Annissa Essaibi George, an at-large city councilor who has focused on homelessness, mental health, and substance abuse recovery, said those issues do not need to be in conflict with preserving parkland.
“The Shattuck can do all of those things,” she said, “maintaining a certain level of green space but also responding to the very specific needs of our residents who are in crisis. Hundreds of people live on the street every single night that need supportive wraparound housing and certain stability in their lives. The Shattuck brings that to the people of Boston.”
Asked where they would seek to create new parks, several targeted the site of the Harbor Garage, which stands between the Rose Kennedy Greenway and the Harborwalk and where developer Don Chiofaro has long proposed a skyscraper.
John Barros, who served as chief of economic development under former mayor Martin J. Walsh, said the city should rebuild the existing garage, put it underground, and let Chiofaro develop elsewhere.
“I think we need to create new open space, a new park right there where the Harbor Garage sits,” said Barros. “It’s a super opportunity for the city to make a statement.”
Acting Mayor Kim Janey echoed that proposal and said the city should also create parkland on the East Boston site where Eversource proposes an electrical substation.

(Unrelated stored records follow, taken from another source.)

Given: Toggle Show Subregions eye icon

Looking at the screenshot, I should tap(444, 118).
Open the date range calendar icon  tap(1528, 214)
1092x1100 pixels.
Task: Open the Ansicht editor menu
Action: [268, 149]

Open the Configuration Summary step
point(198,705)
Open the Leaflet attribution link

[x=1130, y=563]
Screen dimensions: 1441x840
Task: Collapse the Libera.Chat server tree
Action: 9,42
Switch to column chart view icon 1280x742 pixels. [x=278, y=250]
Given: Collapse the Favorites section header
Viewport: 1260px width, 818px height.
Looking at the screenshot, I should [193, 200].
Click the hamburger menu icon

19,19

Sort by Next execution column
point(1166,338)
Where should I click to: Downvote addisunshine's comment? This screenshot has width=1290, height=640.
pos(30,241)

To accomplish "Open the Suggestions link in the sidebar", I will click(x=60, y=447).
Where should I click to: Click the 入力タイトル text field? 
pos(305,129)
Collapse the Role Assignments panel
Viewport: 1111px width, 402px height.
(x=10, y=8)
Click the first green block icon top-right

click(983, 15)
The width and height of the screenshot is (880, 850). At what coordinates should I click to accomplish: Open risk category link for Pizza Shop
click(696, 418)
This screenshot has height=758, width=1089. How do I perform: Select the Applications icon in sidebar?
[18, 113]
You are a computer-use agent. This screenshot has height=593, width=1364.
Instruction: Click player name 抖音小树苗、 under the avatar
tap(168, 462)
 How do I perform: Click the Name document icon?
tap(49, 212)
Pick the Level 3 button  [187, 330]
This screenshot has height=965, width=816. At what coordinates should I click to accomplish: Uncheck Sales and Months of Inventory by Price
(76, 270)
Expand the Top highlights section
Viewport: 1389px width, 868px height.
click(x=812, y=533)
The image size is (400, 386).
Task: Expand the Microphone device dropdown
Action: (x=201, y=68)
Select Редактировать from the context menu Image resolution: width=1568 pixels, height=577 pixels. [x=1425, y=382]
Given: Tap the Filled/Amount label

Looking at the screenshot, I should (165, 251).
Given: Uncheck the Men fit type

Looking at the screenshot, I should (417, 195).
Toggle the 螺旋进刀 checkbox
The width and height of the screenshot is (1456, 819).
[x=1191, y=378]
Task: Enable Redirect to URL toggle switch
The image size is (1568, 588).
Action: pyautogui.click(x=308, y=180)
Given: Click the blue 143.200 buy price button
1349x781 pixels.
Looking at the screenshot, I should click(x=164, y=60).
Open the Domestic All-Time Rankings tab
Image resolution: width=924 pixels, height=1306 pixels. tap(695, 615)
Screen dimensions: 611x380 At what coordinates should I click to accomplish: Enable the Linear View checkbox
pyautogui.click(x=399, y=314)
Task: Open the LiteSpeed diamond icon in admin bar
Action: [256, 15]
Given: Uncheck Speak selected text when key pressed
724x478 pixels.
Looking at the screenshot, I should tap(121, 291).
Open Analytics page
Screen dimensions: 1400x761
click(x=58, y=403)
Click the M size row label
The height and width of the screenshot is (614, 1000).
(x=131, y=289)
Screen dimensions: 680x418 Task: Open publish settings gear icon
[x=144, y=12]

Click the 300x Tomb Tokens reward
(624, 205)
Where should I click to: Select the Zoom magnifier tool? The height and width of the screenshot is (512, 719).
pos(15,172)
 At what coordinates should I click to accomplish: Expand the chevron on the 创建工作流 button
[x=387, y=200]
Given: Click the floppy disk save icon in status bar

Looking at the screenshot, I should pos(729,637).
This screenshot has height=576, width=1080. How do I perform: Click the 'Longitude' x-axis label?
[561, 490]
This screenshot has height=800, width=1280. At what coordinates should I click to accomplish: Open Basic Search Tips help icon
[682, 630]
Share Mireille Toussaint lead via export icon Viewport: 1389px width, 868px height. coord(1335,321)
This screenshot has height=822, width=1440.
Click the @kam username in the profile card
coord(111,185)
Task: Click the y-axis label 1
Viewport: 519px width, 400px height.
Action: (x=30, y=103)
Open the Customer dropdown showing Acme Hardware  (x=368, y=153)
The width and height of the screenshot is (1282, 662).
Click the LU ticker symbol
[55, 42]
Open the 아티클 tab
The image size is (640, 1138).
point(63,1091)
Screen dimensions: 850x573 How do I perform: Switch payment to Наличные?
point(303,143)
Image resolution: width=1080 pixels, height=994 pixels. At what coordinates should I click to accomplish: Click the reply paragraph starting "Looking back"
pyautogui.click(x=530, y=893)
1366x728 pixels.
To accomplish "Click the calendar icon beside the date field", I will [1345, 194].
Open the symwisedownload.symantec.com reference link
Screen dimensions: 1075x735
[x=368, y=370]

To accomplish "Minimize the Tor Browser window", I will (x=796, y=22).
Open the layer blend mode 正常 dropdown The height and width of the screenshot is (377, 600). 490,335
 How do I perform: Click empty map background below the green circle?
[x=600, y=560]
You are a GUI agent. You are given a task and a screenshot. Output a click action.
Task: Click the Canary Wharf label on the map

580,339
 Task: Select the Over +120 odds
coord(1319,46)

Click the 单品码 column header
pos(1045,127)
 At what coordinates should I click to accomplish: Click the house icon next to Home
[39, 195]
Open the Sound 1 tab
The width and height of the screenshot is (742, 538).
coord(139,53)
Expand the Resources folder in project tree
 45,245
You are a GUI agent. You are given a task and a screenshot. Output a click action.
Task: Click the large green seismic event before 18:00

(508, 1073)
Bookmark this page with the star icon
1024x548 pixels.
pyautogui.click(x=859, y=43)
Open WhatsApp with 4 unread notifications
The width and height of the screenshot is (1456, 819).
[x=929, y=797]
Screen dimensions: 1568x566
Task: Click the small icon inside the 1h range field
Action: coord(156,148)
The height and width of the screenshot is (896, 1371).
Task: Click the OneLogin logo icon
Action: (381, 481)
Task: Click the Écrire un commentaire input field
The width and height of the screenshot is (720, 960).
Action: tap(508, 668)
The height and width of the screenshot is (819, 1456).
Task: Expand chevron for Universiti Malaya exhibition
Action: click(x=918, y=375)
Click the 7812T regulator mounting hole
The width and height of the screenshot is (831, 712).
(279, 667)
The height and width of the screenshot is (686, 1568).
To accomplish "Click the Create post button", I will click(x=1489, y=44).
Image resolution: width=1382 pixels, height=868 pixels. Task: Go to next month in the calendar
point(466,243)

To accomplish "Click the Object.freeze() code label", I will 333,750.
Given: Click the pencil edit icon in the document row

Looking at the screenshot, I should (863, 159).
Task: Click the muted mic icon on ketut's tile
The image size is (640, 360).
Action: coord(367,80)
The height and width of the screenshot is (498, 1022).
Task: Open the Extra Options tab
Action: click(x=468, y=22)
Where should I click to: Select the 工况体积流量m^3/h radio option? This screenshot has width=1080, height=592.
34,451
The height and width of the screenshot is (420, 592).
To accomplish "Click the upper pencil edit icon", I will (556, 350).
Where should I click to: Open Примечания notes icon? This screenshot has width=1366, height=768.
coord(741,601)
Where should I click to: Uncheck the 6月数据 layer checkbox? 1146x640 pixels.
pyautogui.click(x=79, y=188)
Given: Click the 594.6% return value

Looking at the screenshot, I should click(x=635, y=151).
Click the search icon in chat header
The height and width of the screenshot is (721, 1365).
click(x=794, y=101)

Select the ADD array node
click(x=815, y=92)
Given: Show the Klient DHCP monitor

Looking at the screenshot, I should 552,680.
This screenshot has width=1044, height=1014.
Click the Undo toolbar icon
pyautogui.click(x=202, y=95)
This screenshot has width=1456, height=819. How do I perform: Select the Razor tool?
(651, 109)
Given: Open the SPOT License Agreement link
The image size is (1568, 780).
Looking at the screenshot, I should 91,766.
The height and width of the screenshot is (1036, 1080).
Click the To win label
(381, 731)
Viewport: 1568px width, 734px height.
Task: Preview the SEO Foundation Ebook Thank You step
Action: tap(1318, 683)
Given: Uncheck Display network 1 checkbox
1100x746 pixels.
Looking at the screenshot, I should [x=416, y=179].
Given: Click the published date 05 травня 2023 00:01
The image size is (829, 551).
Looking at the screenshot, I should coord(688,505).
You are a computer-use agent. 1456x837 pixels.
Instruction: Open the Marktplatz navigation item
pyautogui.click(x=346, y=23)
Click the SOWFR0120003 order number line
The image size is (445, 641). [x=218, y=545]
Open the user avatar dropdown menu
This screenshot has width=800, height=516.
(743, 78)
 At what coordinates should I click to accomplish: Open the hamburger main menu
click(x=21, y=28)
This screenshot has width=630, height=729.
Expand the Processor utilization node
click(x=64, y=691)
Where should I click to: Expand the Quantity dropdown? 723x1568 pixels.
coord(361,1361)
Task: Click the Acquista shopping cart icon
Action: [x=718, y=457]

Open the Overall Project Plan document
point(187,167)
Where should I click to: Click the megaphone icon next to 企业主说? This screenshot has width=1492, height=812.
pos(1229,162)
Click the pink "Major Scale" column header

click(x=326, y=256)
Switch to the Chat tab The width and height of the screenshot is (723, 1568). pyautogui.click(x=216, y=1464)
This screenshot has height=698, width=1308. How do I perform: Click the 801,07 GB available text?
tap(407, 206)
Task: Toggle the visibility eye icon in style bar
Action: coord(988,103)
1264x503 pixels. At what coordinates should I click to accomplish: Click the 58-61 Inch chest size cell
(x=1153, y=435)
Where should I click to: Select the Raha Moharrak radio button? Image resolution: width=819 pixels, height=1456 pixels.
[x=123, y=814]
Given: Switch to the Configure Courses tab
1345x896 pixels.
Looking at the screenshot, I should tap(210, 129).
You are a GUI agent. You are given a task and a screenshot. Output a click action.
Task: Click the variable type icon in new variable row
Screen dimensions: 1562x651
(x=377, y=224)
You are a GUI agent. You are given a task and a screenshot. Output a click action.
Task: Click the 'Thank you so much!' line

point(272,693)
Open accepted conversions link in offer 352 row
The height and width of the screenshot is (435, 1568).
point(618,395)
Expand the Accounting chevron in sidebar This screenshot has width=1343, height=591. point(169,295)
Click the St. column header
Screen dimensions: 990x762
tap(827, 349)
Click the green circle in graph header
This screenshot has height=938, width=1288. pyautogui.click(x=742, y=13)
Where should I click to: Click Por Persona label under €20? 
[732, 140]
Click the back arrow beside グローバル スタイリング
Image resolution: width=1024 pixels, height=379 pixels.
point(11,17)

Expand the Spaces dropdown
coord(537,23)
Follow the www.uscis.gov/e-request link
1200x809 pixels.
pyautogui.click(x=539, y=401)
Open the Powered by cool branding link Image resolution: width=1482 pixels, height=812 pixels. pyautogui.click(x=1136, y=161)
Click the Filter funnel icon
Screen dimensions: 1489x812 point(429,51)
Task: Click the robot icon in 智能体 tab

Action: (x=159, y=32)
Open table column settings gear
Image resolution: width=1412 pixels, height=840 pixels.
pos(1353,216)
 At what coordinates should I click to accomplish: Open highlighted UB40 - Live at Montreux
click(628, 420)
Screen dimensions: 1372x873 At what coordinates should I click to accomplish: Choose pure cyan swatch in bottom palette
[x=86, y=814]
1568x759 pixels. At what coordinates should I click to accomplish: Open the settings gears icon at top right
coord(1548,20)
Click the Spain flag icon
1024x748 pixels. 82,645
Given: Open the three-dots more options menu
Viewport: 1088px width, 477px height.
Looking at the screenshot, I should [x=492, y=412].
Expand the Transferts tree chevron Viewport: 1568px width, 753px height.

Janey touted initiatives including the launch of new recycling bins made completely from recycled ocean waste and the appointment of a city chief of environment, energy, and open space.
She was among the candidates for mayor — all of whom are people of color — who spoke about their personal experiences in neighborhoods where they felt environmental injustice firsthand. She pointed to the “devastation of our community when houses were torn down to make way for a highway,” and the loss of transit access when the elevated train was dismantled.
“For far too long, Black and brown communities have had to bear the brunt of the burden with no benefit,” said Janey. “These issues are deeply important to me and I’m already leading in the city of Boston.”
Barros recalled his doctor warning his mother he had high levels of lead in his system when he was growing up in Roxbury.
“Our neighborhood was treated like the city’s dumping ground,” said Barros. “In the 1990s and 2000, my neighborhood had the highest rate of asthma, the highest rate of trash transfer stations in the city. It wasn’t a coincidence.”
Representative Jon Santiago, the only candidate for mayor who has not yet released a climate plan, said his agenda is forthcoming. In the meantime, he suggested, he’s living his principles.
“I don’t own a car. I take public transportation. I walk, I take a bike,” Santiago said. “I’ve talked the talk and I’m going to walk the walk as the mayor of Boston.”